Local, state and federal public health officials are working around the clock to respond quickly and effectively "wherever cases of this flu may be found and to prepare the entire country for any potential progression of this outbreak," the letter read.
His letter was sent as Sen. Tom Harkin, D-Iowa, a Senate appropriations subcommittee chairman, conducted an emergency hearing on the U.S. public health response to the flu outbreak.
Meanwhile, congressional Democrats Monday said Republicans set back U.S. readiness by blocking nearly $1 billion in funding from the economic stimulus bill passed in February, The Wall Street Journal reported Tuesday.
Rep. David Obey, D-Wis., chairman of the House Appropriations Committee, said in a statement in which he criticized lawmakers who opposed the funding for pandemic flu.

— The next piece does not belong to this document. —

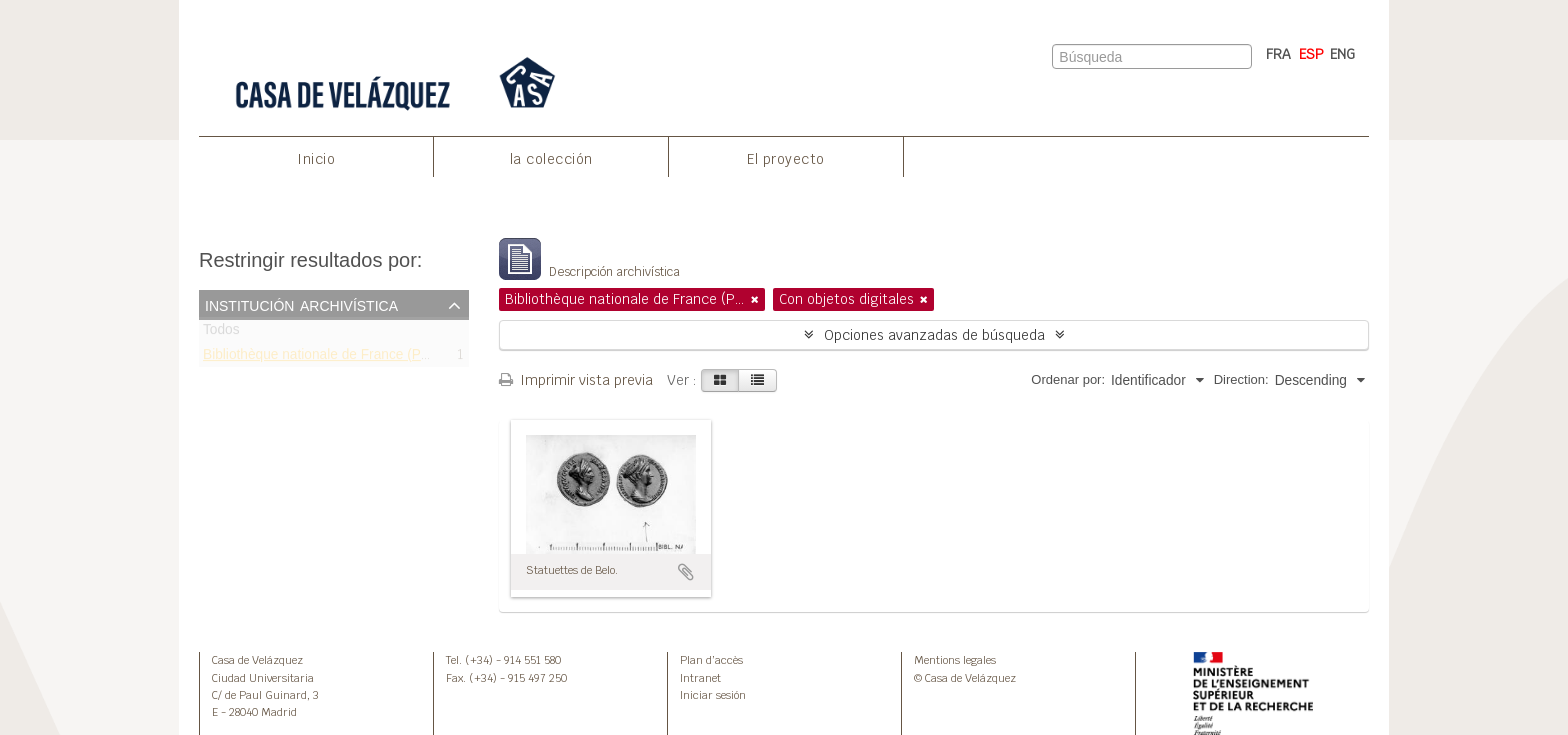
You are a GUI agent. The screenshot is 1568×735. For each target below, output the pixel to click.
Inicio (316, 159)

"We are not prepared today. Let's hope we don't need to be," Obey said. "I intend to again request additional funds" in another budget proposal.
During the stimulus debate, moderate Senate Republicans and some moderate Democrats negotiated the deal that blocked most of the funding. At the time, critics said the funds wouldn't stimulate the economy in the short term and didn't belong in the $787 billion spending bill. Several opponents said they opposed the funding being included because they thought its consideration should go through the normal legislative process.
However, both sides agreed that the money wouldn't have helped much in the current outbreak because there wasn't time for the money to reach federal agencies, the Journal said.